[[ Data records, beginning ]]

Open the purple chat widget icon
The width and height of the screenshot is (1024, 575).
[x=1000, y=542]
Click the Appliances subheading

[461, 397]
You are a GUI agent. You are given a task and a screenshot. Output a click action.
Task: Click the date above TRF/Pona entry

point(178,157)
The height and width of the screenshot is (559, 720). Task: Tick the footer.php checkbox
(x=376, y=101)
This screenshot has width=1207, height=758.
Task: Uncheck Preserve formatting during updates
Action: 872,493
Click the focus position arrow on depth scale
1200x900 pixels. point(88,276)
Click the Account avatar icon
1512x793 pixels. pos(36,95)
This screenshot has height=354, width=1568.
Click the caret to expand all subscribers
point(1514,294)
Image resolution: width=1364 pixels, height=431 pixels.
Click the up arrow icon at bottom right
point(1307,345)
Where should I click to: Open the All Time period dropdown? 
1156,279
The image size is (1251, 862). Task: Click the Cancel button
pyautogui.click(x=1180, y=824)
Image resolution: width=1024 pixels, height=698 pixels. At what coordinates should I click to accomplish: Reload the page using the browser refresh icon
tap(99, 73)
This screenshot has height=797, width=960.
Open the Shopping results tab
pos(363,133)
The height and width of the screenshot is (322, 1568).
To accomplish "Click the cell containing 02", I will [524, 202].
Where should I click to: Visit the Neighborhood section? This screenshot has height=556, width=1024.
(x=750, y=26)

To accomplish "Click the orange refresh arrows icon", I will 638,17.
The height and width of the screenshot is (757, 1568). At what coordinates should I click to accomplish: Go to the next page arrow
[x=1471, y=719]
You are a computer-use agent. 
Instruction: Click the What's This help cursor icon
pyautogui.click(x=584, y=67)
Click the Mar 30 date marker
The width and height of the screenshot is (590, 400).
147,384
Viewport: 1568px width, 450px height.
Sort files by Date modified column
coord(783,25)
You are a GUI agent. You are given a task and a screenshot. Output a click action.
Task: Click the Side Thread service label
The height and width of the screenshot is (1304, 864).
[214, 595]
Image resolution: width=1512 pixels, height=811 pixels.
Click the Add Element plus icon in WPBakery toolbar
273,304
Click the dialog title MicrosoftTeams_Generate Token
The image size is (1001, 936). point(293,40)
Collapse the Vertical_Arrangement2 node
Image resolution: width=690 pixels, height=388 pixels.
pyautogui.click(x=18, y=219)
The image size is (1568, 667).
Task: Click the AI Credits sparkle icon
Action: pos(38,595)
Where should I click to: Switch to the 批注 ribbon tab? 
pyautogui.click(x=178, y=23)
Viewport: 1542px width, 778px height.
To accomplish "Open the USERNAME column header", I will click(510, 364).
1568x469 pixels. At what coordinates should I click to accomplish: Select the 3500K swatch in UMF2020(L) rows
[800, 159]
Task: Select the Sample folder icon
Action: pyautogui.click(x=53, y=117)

[[ Data records, end ]]

Task objective:
Scan the listing for the string "will", then copy every line where it appears.

Response area:
To accomplish "Click the cell containing 02", I will [524, 202].
To accomplish "Click the orange refresh arrows icon", I will 638,17.
To accomplish "Open the USERNAME column header", I will click(510, 364).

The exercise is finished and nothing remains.